Ok, ok, here’s the short version. FAO originally calculated the now much-quoted 70%-more-food-demand-by-2050 figure, based on quite reasonable assumptions about global income and population growth. They have since revised it down to 60%, however, but only because they revised upward their estimates of production during the baseline year of 2006. And that 60% actually refers to a bundle of agricultural products weighted for price. Aggregate demand can go up even if demand for several commodities goes down, as long as demand for a very pricey commodity goes up. If you just look at cereals, the calculations actually predict a 46% increase in demand between 2006 and 2050.

So, how bad is that? David looked at historical trends, and it turns out that cereal production has actually been increasing pretty steadily at about the sort of rate that would result in a 50% increase by 2050. Basically, all we have to do is continue doing what we’ve been doing since 1960 and we’ll meet demand, for cereals at last.

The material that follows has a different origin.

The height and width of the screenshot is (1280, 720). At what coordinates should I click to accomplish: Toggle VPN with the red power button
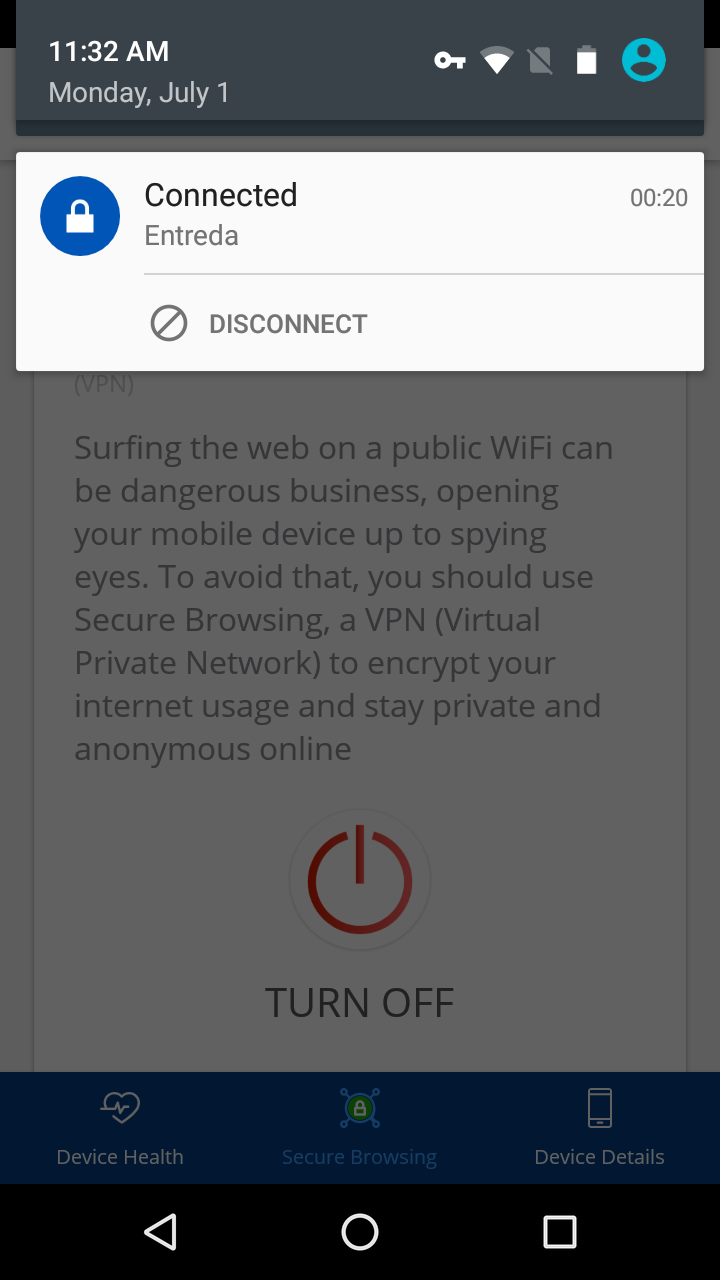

Phew.

Not so fast. There’s much less money going into agricultural research and extension. We have climate change to contend with, remember? And we don’t want to expand agriculture onto new land, do we? Plus agricultural inputs cost more every year? Not to mention that there’s evidence of cereal yields (rather than total production) have been plateauing of late. What David’s analysis in fact shows is that — even worse than Alice’s Red Queen — we will have to run faster than we have been just to keep pace with demand for cereals.

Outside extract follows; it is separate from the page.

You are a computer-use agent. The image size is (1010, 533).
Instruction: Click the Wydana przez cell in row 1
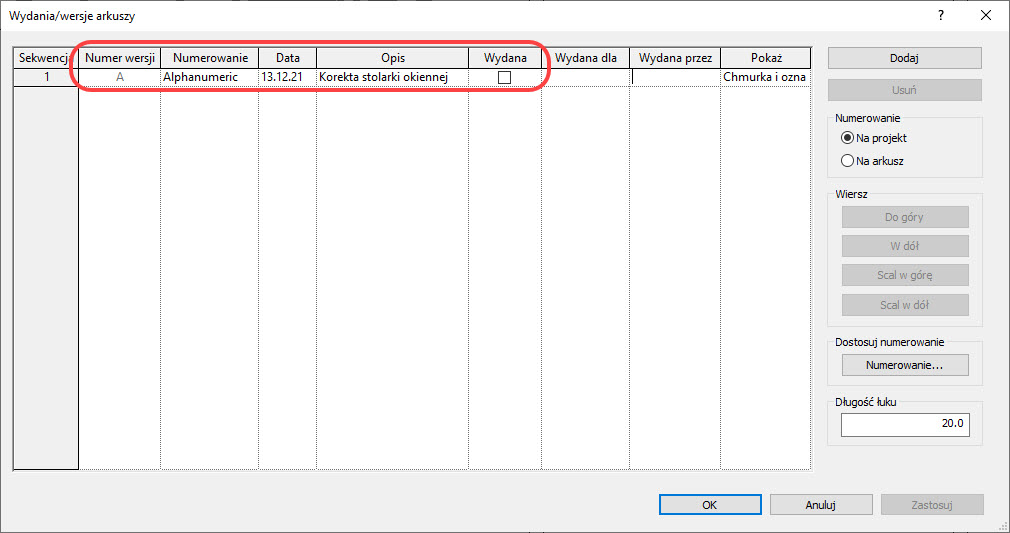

No, we probably won’t have to double production by 2050. But a 50% increase is plenty difficult enough to achieve. It certainly cannot be taken for granted, any more than David took for granted that the number is accurate in the first place. It means breeders will have to work faster and smarter, using all the tools at their disposal. And they will need all the diversity they can get their hands on. That’s the raw material of crop improvement, and it’s found in the world’s genebanks. Which is something else that I hope the zeitgeist won’t take for granted for much longer.

 

The opinions expressed here are those of the authors and do not necessarily reflect the opinions or views of the Crop Trust. The Crop Trust is committed to publishing a diversity of opinions on crop diversity conservation and use.